BEGIN Available data
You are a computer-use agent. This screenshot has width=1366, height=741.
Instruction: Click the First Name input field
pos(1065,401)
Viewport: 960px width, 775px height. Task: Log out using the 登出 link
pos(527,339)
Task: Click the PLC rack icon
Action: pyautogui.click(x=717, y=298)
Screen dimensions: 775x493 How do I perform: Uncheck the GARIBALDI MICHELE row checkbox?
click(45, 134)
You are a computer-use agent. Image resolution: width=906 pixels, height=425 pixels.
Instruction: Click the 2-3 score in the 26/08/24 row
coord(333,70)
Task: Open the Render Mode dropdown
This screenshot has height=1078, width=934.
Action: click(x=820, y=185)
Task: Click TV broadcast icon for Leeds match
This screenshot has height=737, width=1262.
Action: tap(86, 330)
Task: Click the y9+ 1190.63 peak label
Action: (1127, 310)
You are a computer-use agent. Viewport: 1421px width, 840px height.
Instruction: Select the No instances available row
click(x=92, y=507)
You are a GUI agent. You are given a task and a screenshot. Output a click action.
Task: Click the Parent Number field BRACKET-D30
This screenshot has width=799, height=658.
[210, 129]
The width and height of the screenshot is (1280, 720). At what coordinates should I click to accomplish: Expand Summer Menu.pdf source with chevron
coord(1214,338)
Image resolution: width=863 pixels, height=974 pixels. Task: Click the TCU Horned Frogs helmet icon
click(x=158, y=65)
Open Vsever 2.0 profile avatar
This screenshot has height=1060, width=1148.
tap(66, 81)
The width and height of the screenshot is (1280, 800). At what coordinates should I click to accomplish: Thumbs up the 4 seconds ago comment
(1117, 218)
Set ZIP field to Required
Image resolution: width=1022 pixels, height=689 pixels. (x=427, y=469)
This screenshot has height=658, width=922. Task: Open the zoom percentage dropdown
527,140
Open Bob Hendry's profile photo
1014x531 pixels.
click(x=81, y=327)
END Available data
= How to complete this task =
Word for word, restate the lines of the listing above starting at the line with "Screen dimensions: 775x493" and ending at the line with "Task: Click the Parent", and nothing outside them.

= Exercise answer =
Screen dimensions: 775x493 How do I perform: Uncheck the GARIBALDI MICHELE row checkbox?
click(45, 134)
You are a computer-use agent. Image resolution: width=906 pixels, height=425 pixels.
Instruction: Click the 2-3 score in the 26/08/24 row
coord(333,70)
Task: Open the Render Mode dropdown
This screenshot has height=1078, width=934.
Action: click(x=820, y=185)
Task: Click TV broadcast icon for Leeds match
This screenshot has height=737, width=1262.
Action: tap(86, 330)
Task: Click the y9+ 1190.63 peak label
Action: (1127, 310)
You are a computer-use agent. Viewport: 1421px width, 840px height.
Instruction: Select the No instances available row
click(x=92, y=507)
You are a GUI agent. You are given a task and a screenshot. Output a click action.
Task: Click the Parent Number field BRACKET-D30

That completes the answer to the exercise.